ESTRATTO DEL TESTO:
○ ○ ○ ○ ○

Come vi finanziate e come si sviluppa il vostro business?
«Nel nostro modello di business TOMMI è un servizio B2B. I nostri principali customers sono aziende farmaceutiche che hanno tra i loro focus l’oncologia e le assicurazioni sanitarie, alla continua ricerca di nuovi modi per aumentare l’aderenza della terapia e migliorare il rapporto medico-paziente. Il nostro obiettivo è quello di fornire a loro TOMMI come servizio, che a sua volta viene offerto agli users in modo totalmente gratuito. Siamo partiti da una nicchia ben definita: giovani pazienti oncologi».
Quali sono state le principali difficoltà incontrate e la più bella soddisfazione ottenuta fino ad ora?
«Le difficoltà sono tante, ma non impossibili da superare. Trovare l’investitore giusto che non ti supporta solo economicamente, ma anche con il proprio network di potenziali customers. Il mondo delle aziende farmaceutiche ed assicurazioni sanitarie è sicuramente un ambiente difficile, pieno di regole e non è facile per nessuno, soprattutto se ti proponi con un servizio altamente innovativo come la realtà virtuale che è agli inizi della sua espansione. Ma questo, se lo guardiamo da un altro punto di vista, potrebbe essere un nostro punto di forza nei confronti dei nostri competitors».
Come gestite emotivamente l’approccio coi pazienti?
«Forse la cosa più difficile, dal punto di vista emotivo, è entrare nel reparto e trascorrere un po’ di tempo con i bambini e i medici. Ognuno ha una storia diversa e vive il suo percorso in modo diverso e non sai mai come approcciarti. Fortunatamente il gioco rende sempre tutto più facile. La più bella soddisfazione è stata quella di vedere un’idea realizzata in meno di 24 ore evolversi in pochi mesi in qualcosa di concreto e ricevere tanti feedback positivi da tutti coloro che entrano in contatto con noi, nonostante lo scetticismo iniziale. Questo ci spinge a fare sempre meglio ed a continuare su questa strada. Proprio grazie ai consigli ed i feedback ricevuti dagli ospedali e specialisti che collaborano con noi, abbiamo realizzato una versione demo del gioco, composta da 4 esperienze digitali che testano capacità motorie e psicologiche».

○ ○ ○ ○ ○

MATERIALE FORNITO:
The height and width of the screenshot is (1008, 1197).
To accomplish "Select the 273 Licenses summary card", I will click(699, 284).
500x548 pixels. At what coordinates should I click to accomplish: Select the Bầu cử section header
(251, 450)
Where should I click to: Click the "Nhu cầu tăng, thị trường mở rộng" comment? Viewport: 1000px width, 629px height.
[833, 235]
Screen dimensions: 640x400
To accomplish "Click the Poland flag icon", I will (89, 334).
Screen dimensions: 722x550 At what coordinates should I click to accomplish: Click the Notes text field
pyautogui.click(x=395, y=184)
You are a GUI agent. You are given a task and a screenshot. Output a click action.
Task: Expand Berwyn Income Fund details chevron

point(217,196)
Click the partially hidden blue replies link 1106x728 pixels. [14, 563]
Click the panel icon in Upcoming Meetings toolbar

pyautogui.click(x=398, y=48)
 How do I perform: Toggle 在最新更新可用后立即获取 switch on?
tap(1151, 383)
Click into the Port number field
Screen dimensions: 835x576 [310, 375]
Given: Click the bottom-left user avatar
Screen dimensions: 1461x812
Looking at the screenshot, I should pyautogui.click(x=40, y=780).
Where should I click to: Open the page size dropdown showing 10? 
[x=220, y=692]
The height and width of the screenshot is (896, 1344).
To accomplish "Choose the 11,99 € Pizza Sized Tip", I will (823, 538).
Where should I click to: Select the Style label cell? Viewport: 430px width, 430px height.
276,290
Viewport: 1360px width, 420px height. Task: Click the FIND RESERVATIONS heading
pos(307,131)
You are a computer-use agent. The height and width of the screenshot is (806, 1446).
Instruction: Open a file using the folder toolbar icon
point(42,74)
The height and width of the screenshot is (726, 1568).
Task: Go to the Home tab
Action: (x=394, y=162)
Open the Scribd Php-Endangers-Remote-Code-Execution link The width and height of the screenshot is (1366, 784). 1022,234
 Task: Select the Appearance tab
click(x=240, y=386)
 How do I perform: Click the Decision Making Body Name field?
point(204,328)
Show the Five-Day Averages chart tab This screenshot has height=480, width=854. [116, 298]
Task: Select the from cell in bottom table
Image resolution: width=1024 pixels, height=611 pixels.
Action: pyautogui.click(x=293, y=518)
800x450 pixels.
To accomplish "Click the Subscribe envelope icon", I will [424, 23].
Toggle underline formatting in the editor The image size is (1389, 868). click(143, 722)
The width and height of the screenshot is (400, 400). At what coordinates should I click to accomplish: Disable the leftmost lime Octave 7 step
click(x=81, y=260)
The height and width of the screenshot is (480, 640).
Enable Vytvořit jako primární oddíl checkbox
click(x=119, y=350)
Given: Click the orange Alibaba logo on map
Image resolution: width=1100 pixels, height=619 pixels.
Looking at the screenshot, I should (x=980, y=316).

○ ○ ○ ○ ○

QUESITI E COMPITI:
a) Ricopia il passo dell'intervista su TOMMI che comincia con "Come vi finanziate" e prosegue fino a "fino ad ora?".
b) Prosegui l'intervista su TOMMI a partire dall'ultima frase riportata.
Le voci non hanno alcun legame con l'intervista su TOMMI.

RISPOSTE AI COMPITI:
a)
Come vi finanziate e come si sviluppa il vostro business?
«Nel nostro modello di business TOMMI è un servizio B2B. I nostri principali customers sono aziende farmaceutiche che hanno tra i loro focus l’oncologia e le assicurazioni sanitarie, alla continua ricerca di nuovi modi per aumentare l’aderenza della terapia e migliorare il rapporto medico-paziente. Il nostro obiettivo è quello di fornire a loro TOMMI come servizio, che a sua volta viene offerto agli users in modo totalmente gratuito. Siamo partiti da una nicchia ben definita: giovani pazienti oncologi».
Quali sono state le principali difficoltà incontrate e la più bella soddisfazione ottenuta fino ad ora?

b)
Attualmente di cosa avete bisogno?
«Stiamo cercando un investimento di 300 mila euro per completare lo sviluppo del gioco, della piattaforma, per proteggere il nostro algoritmo di intelligenza artificiale, estendere il nostro business network ed essere pronti a metà del 2018 per la fase dei test di validazione del gioco completo».
Nel prossimo futuro che progetti avete?
«Il problema che stiamo affrontando non è il cancro, ma la qualità dell’ospedalizzazione. Per questo motivo in futuro puntiamo ad espanderci e supportare tutti i bambini ospedalizzati e successivamente anche i pazienti adulti ed anziani. Ci piacerebbe inoltre fare una partnership con una casa produttrice di visori, magari proprio Google visto che abbiamo standardizzato il gioco sulla piattaforma Daydream, che è un ottimo compromesso qualità/prezzo, per dare la possibilità ai pazienti e loro genitori di ricevere il visore ad un costo ridotto o meglio ancora gratuitamente».